Task statement =>
Without skipping anything, write out each record below exactly.

*** Opening Given data ***

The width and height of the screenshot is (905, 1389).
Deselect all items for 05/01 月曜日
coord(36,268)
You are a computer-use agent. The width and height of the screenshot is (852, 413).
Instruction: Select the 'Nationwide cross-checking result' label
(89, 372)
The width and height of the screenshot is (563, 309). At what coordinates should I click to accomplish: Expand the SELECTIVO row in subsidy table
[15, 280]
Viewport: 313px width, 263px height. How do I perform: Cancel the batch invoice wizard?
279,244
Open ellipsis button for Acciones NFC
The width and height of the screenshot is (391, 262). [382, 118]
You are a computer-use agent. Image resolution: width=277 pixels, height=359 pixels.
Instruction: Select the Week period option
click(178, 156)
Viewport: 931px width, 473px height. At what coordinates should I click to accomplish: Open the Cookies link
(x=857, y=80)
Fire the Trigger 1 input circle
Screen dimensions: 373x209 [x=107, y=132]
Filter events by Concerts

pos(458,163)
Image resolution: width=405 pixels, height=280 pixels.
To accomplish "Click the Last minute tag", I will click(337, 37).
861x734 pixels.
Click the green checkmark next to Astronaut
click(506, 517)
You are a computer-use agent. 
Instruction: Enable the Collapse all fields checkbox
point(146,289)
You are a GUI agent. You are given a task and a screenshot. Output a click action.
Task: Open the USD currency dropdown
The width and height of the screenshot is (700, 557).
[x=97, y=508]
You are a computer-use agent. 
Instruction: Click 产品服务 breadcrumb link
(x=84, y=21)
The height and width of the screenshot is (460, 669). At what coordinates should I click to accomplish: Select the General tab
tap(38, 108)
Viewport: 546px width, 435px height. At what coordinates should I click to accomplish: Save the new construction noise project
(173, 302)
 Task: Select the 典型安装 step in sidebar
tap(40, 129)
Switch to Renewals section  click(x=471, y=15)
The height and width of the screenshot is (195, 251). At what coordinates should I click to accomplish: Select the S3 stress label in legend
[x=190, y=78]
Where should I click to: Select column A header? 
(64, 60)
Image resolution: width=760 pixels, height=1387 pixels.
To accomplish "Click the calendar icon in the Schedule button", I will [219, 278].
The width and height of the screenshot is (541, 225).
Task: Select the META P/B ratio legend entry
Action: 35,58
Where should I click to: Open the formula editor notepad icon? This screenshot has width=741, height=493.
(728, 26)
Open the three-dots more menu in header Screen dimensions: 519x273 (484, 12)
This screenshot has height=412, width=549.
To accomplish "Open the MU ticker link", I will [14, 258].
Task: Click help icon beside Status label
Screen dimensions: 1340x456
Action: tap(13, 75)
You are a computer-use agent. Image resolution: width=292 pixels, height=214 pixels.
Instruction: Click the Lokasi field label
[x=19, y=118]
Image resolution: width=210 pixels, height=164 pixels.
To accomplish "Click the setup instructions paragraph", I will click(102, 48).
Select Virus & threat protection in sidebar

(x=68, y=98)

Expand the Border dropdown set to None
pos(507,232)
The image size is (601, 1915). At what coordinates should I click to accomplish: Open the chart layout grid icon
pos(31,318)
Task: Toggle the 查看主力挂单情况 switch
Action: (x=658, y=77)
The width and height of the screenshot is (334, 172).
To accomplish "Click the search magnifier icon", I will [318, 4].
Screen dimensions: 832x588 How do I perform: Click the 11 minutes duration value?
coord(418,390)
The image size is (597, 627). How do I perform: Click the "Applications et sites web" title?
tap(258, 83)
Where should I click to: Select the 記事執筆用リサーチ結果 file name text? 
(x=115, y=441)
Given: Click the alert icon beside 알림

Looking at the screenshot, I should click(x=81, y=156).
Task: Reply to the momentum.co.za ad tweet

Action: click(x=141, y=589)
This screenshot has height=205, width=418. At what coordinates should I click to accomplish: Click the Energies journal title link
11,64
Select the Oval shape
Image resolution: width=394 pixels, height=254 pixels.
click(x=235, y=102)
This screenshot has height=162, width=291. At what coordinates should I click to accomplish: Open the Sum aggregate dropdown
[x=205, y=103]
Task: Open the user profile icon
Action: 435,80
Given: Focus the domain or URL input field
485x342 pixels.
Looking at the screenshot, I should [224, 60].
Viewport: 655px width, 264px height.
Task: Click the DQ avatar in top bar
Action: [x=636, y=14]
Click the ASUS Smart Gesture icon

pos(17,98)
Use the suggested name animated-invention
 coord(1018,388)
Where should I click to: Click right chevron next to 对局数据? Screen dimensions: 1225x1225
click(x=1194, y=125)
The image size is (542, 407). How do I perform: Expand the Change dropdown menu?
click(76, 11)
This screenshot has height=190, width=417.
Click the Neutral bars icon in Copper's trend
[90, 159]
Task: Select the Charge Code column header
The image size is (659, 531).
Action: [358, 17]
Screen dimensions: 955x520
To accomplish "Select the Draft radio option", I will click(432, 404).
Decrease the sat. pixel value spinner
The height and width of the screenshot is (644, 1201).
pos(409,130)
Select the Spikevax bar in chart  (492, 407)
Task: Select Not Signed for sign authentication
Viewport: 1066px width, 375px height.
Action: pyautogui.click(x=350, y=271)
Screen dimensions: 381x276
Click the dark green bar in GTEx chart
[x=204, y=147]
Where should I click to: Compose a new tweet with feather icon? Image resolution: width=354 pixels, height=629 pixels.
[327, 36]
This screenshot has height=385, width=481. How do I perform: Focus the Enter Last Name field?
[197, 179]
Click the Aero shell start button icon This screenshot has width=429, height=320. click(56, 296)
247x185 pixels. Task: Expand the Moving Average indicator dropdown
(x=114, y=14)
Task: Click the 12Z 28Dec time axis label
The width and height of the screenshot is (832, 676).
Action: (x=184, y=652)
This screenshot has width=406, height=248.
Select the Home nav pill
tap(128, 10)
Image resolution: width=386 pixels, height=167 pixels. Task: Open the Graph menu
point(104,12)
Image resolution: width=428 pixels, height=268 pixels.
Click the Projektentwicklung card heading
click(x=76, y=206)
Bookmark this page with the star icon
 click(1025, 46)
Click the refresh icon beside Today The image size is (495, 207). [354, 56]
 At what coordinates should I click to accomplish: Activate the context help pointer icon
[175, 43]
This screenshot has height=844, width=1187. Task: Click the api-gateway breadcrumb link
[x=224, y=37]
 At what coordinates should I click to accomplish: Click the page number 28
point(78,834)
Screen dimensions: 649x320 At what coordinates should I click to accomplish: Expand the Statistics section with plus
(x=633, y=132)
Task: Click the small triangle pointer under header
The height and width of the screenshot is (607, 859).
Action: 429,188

*** Closing Given data ***

Result =>
The width and height of the screenshot is (905, 1389).
Deselect all items for 05/01 月曜日
coord(36,268)
You are a computer-use agent. The width and height of the screenshot is (852, 413).
Instruction: Select the 'Nationwide cross-checking result' label
(89, 372)
The width and height of the screenshot is (563, 309). At what coordinates should I click to accomplish: Expand the SELECTIVO row in subsidy table
[15, 280]
Viewport: 313px width, 263px height. How do I perform: Cancel the batch invoice wizard?
279,244
Open ellipsis button for Acciones NFC
The width and height of the screenshot is (391, 262). [382, 118]
You are a computer-use agent. Image resolution: width=277 pixels, height=359 pixels.
Instruction: Select the Week period option
click(178, 156)
Viewport: 931px width, 473px height. At what coordinates should I click to accomplish: Open the Cookies link
(x=857, y=80)
Fire the Trigger 1 input circle
Screen dimensions: 373x209 [x=107, y=132]
Filter events by Concerts

pos(458,163)
Image resolution: width=405 pixels, height=280 pixels.
To accomplish "Click the Last minute tag", I will click(337, 37).
861x734 pixels.
Click the green checkmark next to Astronaut
click(506, 517)
You are a computer-use agent. 
Instruction: Enable the Collapse all fields checkbox
point(146,289)
You are a GUI agent. You are given a task and a screenshot. Output a click action.
Task: Open the USD currency dropdown
The width and height of the screenshot is (700, 557).
[x=97, y=508]
You are a computer-use agent. 
Instruction: Click 产品服务 breadcrumb link
(x=84, y=21)
The height and width of the screenshot is (460, 669). At what coordinates should I click to accomplish: Select the General tab
tap(38, 108)
Viewport: 546px width, 435px height. At what coordinates should I click to accomplish: Save the new construction noise project
(173, 302)
 Task: Select the 典型安装 step in sidebar
tap(40, 129)
Switch to Renewals section  click(x=471, y=15)
The height and width of the screenshot is (195, 251). At what coordinates should I click to accomplish: Select the S3 stress label in legend
[x=190, y=78]
Where should I click to: Select column A header? 
(64, 60)
Image resolution: width=760 pixels, height=1387 pixels.
To accomplish "Click the calendar icon in the Schedule button", I will [219, 278].
The width and height of the screenshot is (541, 225).
Task: Select the META P/B ratio legend entry
Action: 35,58
Where should I click to: Open the formula editor notepad icon? This screenshot has width=741, height=493.
(728, 26)
Open the three-dots more menu in header Screen dimensions: 519x273 (484, 12)
This screenshot has height=412, width=549.
To accomplish "Open the MU ticker link", I will [14, 258].
Task: Click help icon beside Status label
Screen dimensions: 1340x456
Action: tap(13, 75)
You are a computer-use agent. Image resolution: width=292 pixels, height=214 pixels.
Instruction: Click the Lokasi field label
[x=19, y=118]
Image resolution: width=210 pixels, height=164 pixels.
To accomplish "Click the setup instructions paragraph", I will click(102, 48).
Select Virus & threat protection in sidebar

(x=68, y=98)

Expand the Border dropdown set to None
pos(507,232)
The image size is (601, 1915). At what coordinates should I click to accomplish: Open the chart layout grid icon
pos(31,318)
Task: Toggle the 查看主力挂单情况 switch
Action: (x=658, y=77)
The width and height of the screenshot is (334, 172).
To accomplish "Click the search magnifier icon", I will [318, 4].
Screen dimensions: 832x588 How do I perform: Click the 11 minutes duration value?
coord(418,390)
The image size is (597, 627). How do I perform: Click the "Applications et sites web" title?
tap(258, 83)
Where should I click to: Select the 記事執筆用リサーチ結果 file name text? 
(x=115, y=441)
Given: Click the alert icon beside 알림

Looking at the screenshot, I should click(x=81, y=156).
Task: Reply to the momentum.co.za ad tweet

Action: click(x=141, y=589)
This screenshot has height=205, width=418. At what coordinates should I click to accomplish: Click the Energies journal title link
11,64
Select the Oval shape
Image resolution: width=394 pixels, height=254 pixels.
click(x=235, y=102)
This screenshot has height=162, width=291. At what coordinates should I click to accomplish: Open the Sum aggregate dropdown
[x=205, y=103]
Task: Open the user profile icon
Action: 435,80
Given: Focus the domain or URL input field
485x342 pixels.
Looking at the screenshot, I should [224, 60].
Viewport: 655px width, 264px height.
Task: Click the DQ avatar in top bar
Action: [x=636, y=14]
Click the ASUS Smart Gesture icon

pos(17,98)
Use the suggested name animated-invention
 coord(1018,388)
Where should I click to: Click right chevron next to 对局数据? Screen dimensions: 1225x1225
click(x=1194, y=125)
The image size is (542, 407). How do I perform: Expand the Change dropdown menu?
click(76, 11)
This screenshot has height=190, width=417.
Click the Neutral bars icon in Copper's trend
[90, 159]
Task: Select the Charge Code column header
The image size is (659, 531).
Action: [358, 17]
Screen dimensions: 955x520
To accomplish "Select the Draft radio option", I will click(432, 404).
Decrease the sat. pixel value spinner
The height and width of the screenshot is (644, 1201).
pos(409,130)
Select the Spikevax bar in chart  (492, 407)
Task: Select Not Signed for sign authentication
Viewport: 1066px width, 375px height.
Action: pyautogui.click(x=350, y=271)
Screen dimensions: 381x276
Click the dark green bar in GTEx chart
[x=204, y=147]
Where should I click to: Compose a new tweet with feather icon? Image resolution: width=354 pixels, height=629 pixels.
[327, 36]
This screenshot has height=385, width=481. How do I perform: Focus the Enter Last Name field?
[197, 179]
Click the Aero shell start button icon This screenshot has width=429, height=320. click(56, 296)
247x185 pixels. Task: Expand the Moving Average indicator dropdown
(x=114, y=14)
Task: Click the 12Z 28Dec time axis label
The width and height of the screenshot is (832, 676).
Action: (x=184, y=652)
This screenshot has width=406, height=248.
Select the Home nav pill
tap(128, 10)
Image resolution: width=386 pixels, height=167 pixels. Task: Open the Graph menu
point(104,12)
Image resolution: width=428 pixels, height=268 pixels.
Click the Projektentwicklung card heading
click(x=76, y=206)
Bookmark this page with the star icon
 click(1025, 46)
Click the refresh icon beside Today The image size is (495, 207). [354, 56]
 At what coordinates should I click to accomplish: Activate the context help pointer icon
[175, 43]
This screenshot has height=844, width=1187. Task: Click the api-gateway breadcrumb link
[x=224, y=37]
 At what coordinates should I click to accomplish: Click the page number 28
point(78,834)
Screen dimensions: 649x320 At what coordinates should I click to accomplish: Expand the Statistics section with plus
(x=633, y=132)
Task: Click the small triangle pointer under header
The height and width of the screenshot is (607, 859).
Action: 429,188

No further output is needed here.